2The tormented history of a Poland divided between the three great empires serves as a narrative thread uniting the work and as raw material for the analysis of the foundations and uses of nationality statistics. The book’s starting point, the revolutionary events of 1848, was a pivotal moment in the definition of nationality, between the birth of a patriotic imaginary and the cartography of national languages. Its endpoint, the 1919 Paris Peace Conference, was a moment when the categories and statistical measures developed in the meantime were put to the test—the first time an international conference was based on the work of experts. Through a comparison of the functioning of two expert committees, French and American, Labbé shows the different uses of statistical evidence and how it was taken up by diplomats themselves in service of divergent political arguments.

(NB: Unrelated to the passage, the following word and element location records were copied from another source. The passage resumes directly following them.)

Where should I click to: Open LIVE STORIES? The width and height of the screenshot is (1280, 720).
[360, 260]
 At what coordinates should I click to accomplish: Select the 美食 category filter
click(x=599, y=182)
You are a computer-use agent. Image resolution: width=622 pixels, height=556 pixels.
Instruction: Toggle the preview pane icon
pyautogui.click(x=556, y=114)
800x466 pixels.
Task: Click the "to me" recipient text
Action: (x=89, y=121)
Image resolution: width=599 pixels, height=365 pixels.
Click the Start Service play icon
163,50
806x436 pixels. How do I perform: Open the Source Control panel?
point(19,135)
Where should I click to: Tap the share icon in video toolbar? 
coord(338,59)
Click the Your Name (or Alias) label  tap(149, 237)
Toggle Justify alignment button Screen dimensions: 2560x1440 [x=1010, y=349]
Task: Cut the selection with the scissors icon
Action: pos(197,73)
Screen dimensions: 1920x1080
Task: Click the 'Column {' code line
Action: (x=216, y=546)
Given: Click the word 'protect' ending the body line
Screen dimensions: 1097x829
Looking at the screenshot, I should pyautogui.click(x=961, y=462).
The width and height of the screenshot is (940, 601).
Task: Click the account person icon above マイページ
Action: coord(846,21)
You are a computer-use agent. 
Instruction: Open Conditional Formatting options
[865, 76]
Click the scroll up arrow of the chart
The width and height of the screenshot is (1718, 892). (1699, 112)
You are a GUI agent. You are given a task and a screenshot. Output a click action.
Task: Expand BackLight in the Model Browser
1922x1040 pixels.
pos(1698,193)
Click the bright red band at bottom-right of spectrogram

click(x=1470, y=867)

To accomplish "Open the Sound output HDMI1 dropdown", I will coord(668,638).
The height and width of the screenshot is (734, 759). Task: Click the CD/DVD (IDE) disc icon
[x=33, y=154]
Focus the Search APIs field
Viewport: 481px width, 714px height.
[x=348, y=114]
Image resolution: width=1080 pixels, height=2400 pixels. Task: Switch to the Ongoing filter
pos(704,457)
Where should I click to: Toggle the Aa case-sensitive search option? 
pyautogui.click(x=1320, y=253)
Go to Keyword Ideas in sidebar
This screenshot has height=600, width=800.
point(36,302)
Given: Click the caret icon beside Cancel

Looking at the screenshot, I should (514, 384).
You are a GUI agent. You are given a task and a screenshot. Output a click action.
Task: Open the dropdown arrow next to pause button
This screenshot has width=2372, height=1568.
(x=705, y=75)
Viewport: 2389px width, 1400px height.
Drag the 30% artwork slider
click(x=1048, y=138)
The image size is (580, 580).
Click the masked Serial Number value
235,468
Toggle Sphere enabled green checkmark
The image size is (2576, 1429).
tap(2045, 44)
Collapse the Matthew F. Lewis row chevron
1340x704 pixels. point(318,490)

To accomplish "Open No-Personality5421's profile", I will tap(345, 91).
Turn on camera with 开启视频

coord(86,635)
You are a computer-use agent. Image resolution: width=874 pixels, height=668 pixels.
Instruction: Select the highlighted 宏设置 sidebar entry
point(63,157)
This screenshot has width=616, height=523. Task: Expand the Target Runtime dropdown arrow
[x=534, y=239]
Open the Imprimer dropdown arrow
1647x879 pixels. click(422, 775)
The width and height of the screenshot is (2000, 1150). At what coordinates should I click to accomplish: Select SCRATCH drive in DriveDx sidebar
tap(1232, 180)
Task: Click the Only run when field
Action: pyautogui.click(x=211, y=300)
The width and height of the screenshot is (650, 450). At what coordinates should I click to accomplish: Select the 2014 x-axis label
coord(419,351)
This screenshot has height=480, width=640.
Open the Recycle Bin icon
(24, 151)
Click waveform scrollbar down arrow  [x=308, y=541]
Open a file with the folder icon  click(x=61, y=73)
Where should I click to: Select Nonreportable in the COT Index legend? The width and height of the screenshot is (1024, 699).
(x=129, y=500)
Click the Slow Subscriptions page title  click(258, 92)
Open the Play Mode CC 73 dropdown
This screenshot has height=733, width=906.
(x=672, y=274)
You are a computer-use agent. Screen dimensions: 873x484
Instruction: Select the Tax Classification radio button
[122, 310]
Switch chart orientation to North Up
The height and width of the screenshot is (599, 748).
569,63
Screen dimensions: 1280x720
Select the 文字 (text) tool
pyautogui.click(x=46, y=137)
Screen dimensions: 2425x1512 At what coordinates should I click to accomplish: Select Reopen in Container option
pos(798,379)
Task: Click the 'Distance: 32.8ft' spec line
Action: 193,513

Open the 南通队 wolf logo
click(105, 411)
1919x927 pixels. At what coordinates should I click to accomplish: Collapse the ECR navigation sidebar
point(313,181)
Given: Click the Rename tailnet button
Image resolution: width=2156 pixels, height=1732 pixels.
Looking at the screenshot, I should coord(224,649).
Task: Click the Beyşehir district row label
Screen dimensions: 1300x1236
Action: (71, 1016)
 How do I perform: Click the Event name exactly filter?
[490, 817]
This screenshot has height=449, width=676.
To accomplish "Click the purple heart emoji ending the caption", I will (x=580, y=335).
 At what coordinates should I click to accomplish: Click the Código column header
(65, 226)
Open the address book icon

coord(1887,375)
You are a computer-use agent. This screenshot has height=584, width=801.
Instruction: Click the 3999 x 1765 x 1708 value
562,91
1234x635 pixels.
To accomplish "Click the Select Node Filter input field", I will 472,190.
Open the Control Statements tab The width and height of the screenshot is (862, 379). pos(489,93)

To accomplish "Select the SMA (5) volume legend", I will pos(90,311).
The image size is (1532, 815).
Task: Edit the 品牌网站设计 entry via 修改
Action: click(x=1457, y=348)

The author then shows ‘how diplomatic agreements on the borders of Poland inextricably blended scholarly conventions and political trade-offs’ (p. 265).
3The period between these two points saw the slow maturation of rival statistical apparatuses, which nonetheless faced the same questions on the ambiguities and difficulties of defining and measuring minorities. The unification of the German Reich marked a turning point in the use of statistics and their relationship to otherness: the distinction of certain groups (by language and confession) served a project of Germanization and unification of the empire and of constructing the other (principally Poles and Jews) as different and foreign. But it was really during the First World War, following the conquests in the east, that German military forces had the opportunity to implement policies of Germanization and population displacement. In doing so, they relied on the work of statisticians and pressed for new censuses and statistics.
4Importantly, the book shows how a Polish statistical apparatus—or rather three, in a time when no Polish state existed—was gradually established. All three of the empires that divided Poland amongst themselves developed measurements and observations of Polish populations. While these statistics were most often directed at oppressive aims, they were nevertheless used by Polish activists to create a sort of ‘Polish statistics’. Scholars and specialists in Polish universities succeeded in mobilizing the statistics produced by the empires to develop the embryo of a state apparatus, as shown for example by the creation of statistical yearbooks. The war finally represented the occasion to affirm their science, putting their accumulated knowledge at the service of a future Polish state.
5This rich volume is essential not only for anyone interested in population policies in Central Europe but for all those who want to understand how ‘quantitative data on the ethno-national components of the population’ (p. 171) are constructed and used.